I have a friend from Peru who gets homesick and can’t cook very well. Sometimes for this dish back home called “Ceviche”. It’s raw fish with assorted ingrediants that’s chemically “cooked”. Well awhile ago I made her Ceviche and she was very impressed I got it as close as I did considering I’ve never eaten it before and am very “white” (she calls anyone with American passport white). However I was still off from the flavor she remembers.
Anyway I figured out what I did wrong. There’s two types of Ceviche. Peruvian and Mexican. The recipe I found was for Mexican Ceviche which uses lime juice to chemically cook the fish. Real Peruvian style needs lemon juice. However the source that said that also said only Peruvian lemons have enough acid to cook the fish.
This sounds like a sales ad for Peruvian lemons to me.
Is there any difference between Florida lemons and ones from Peru? Is Florida lemon juice okay for chemically cooking white fish?
I’m a broke college student here so I can’t be importing lemons from all over the world. She graduated last month and I wanna make her some (safe) Ceviche for a graduation present. She’s been a very good friend to me, and you should be careful not to give your good friends the trots.
Edit: in the title it should read ‘propaganda’ not ‘proganda’:smack:
Do you have reason to be suspicious of your source? It seems reasonable for me to believe that fruits grown different places will vary in taste and composition.
To sort of answer your question, the limes I had in Mexico always seem stronger than the ones I get here in the states. If you’re worried, you could always “cook” the fish in lime juice first, and then serve it with lemon wedges to squeeze over to get more of that flavor.
Being a food science buff I started looking into some of my references and online. From what I can tell the Peruvian lemon is a different variety/species of fruit which seems to have a different taste, acid levels aside. It is possible that this taste may not be the same no matter what type of US lemon you use - but it’s also possible that it may be so close as to be the same. I seem to be finding a lot of pro-Peruvian lemon propaganda, but nothing in the way of scientific or blind testing.
If your friend said that it was good but close with lime juice, I’ll bet any lemon juice may be close enough as makes no difference.
I’ll also note I found a lot of blog and recipe-related posts out there where people were arguing over whether or not a Peruvian lemon was really a variety of lime. I cannot find a taxonomic listing to see how close it may be…
The stuff I’ve come up with about Peruvian lemons makes them sounds and looks suspiciously like the fruit we called “citron” in Cameroon (not to be mixed up with English “citrons”, which are an entirely different fruit.) They are small, round, usually green and pretty juicy. The taste is more to the lime side than the lemon side, but isn’t quite a lime. It’s also got a bit of a bitter element to it. I could never make good lemonade out of the damned things.
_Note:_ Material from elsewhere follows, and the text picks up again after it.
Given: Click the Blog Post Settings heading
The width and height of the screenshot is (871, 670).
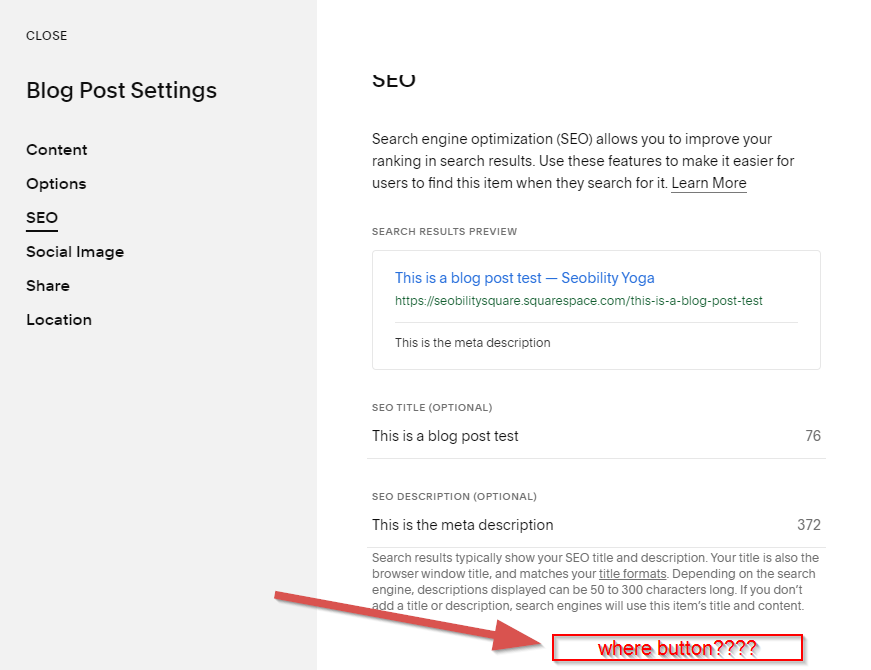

If they are the same thing, then they are found on two continents and chances are you can find them somewhere stateside as well. Check your local Latin and Asian supermarkets and see if you see any funky looking citrus.
And not to knock Puru on it’s obvious but kind of weird lemon pride, but if these are the same things they were almost certainly chosen for the ability to grow in crappy soil.
I wonder if one could duplicate the taste by using lime juice (or a mixture of lime and lemon) with a bit of the white citrus pith from the peel added in? That white stuff can be very bitter, and might provide that note, if that’s what’s lacking.
I’ve spent a silly amount of time doing research, and all I’ve learned is that citrus taxonomy is pretty ridiculously complicated. I haven’t been able to come up with the species name of the Peruvian"lemon" nor my West African “citron.”
In fact, I’m beginning to suspect they are all just Mexican limes. Compare the google images of Purvian lemons to those of Mexican limes. The look pretty much the same, yeah? Were use using regular or Mexican (Key) limes in this?
Although this outfit seems to be trading “green lemons” from Senegal. They wouldn’t call them that if they were actually limes, would they?
Peruvian here. Peruvian-style (yes, there is such a thing) ceviche is made with corvina (white sea bass), and the cilantro-ginger-lime-onion mix is usually blended smooth and then poured over the fish for the best flavor. In Peru we call this a limón, which is the word for lemon. To us, a limón is green. We call those yellow things limas (limes).
The closest thing to a Peruvian lime, which I use when making my ceviche here, as your huge limes are tasteless, are these, key limes.
I had to add, this is what we think of ceviche with limes!
Give me a break. That was an aside, presumably intended to be humorous. The question is whether or not there are Peruvian lemons that have significantly different taste and/or acidity.